● **Records to use**:
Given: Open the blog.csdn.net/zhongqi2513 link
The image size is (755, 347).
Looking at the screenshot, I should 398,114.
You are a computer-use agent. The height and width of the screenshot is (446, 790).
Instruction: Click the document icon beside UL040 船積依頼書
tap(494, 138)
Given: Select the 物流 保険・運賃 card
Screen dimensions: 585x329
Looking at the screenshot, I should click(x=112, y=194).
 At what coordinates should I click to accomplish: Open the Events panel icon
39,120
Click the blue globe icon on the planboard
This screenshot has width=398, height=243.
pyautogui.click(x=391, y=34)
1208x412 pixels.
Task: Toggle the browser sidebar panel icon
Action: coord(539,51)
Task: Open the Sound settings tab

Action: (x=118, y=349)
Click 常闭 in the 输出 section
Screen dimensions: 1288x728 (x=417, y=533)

● **Exercise objective**:
Return every line holding the word "Given" from the records.

● **Your response**:
Given: Open the blog.csdn.net/zhongqi2513 link
Given: Select the 物流 保険・運賃 card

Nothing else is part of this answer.